L’Inps ha fornito istruzioni operative e contabili in tema di indennità di maternità o paternità e congedo parentale in favore dei lavoratori autonomi. La circolare n. 109/2018, chiarisce che i lavoratori parasubordinati e liberi professionisti, iscritti alla Gestione separata, possono fruire della tutela della maternità obbligatoria senza obbligo di astensione dall’attività lavorativa. Ciò anche in caso di adozioni o affidamenti preadottivi nazionali o internazionali. Il tutto a patto di aver versato almeno tre mesi di contributi nei 12 mesi antecedenti l’inizio del periodo indennizzabile. Non vige quindi neanche più alcun obbligo di produrre le dichiarazioni di astensione dall’attività lavorativa.

L’obbligo di astensione effettiva permane soltanto in caso di interdizione durante la gravidanza. In tali casi, in assenza di effettiva astensione, non è prevista l’erogazione della relativa indennità da parte dell’Istituto.

In caso di parto fortemente prematuro o avvenuto dopo la data presunta, l’indennità di maternità o paternità viene erogata a prescindere dall’effettiva astensione dal lavoro. Anche nel caso in cui il periodo indennizzato, per effetto degli eventi sopra menzionati, superi i cinque mesi e un giorno.

In caso di maternità/paternità flessibile, poi, rimane l’obbligo di comunicare all’Istituto la scelta di avvalersi della flessibilità.

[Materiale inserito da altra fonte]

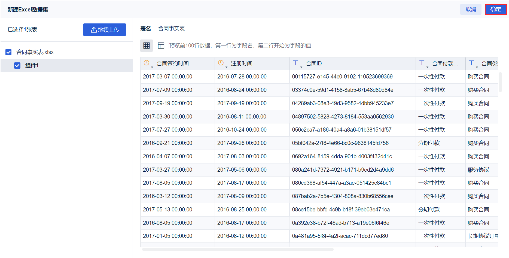The width and height of the screenshot is (509, 258).
Task: Edit the 表名 input field
Action: point(222,29)
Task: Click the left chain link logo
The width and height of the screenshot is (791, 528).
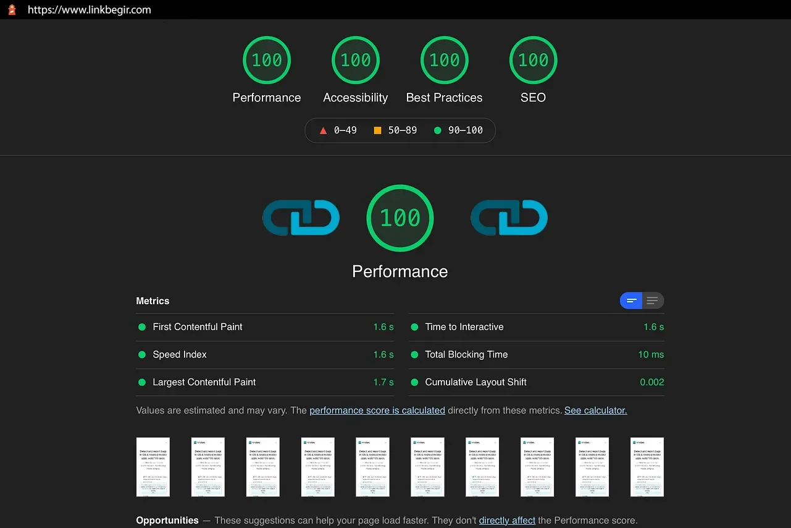Action: (301, 218)
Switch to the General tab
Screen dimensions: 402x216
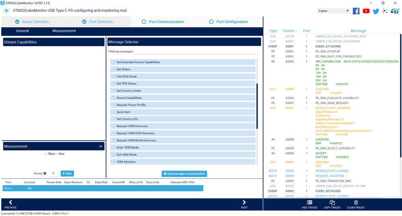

Si tratta di una comunicazione necessaria ai fini dell’individuazione del periodo di riferimento nel quale verificare la presenza dei tre mesi di contribuzione. Periodo che coincide con i dodici mesi interi precedenti l’inizio del diverso periodo di congedo richiesto.

Infine, se ricorre il rinvio o la sospensione del congedo di maternità o paternità per ricovero del figlio non è più necessario rendere all’INPS le dichiarazioni di responsabilità, l’attestazione medica nella quale si dichiara la compatibilità del proprio stato di salute con la ripresa dell’attività lavorativa e la dichiarazione contenente la data delle dimissioni del bambino. Per l’Istituto saranno sufficienti le sole comunicazioni della data di sospensione e della data di fine della sospensione.

Il congedo parentale può essere fruito per un periodo di sei mesi fino ai tre anni del o dall’ingresso in famiglia del minore.

I lavoratori iscritti alla Gestione separata possono fruire del congedo anche in misura frazionata a mesi o a giorni, ma non ad ore. In questi casi, tuttavia, non si applica il principio di automaticità delle prestazioni.

Se la fruizione del congedo parentale indennizzato è effettuata dopo il primo e fino al terzo anno di vita o dall’ingresso in famiglia, il trattamento economico è corrisposto solamente a condizione che risultino accreditate almeno tre mensilità con contribuzione maggiorata nei dodici mesi precedenti l’inizio del periodo indennizzabile di congedo parentale richiesto.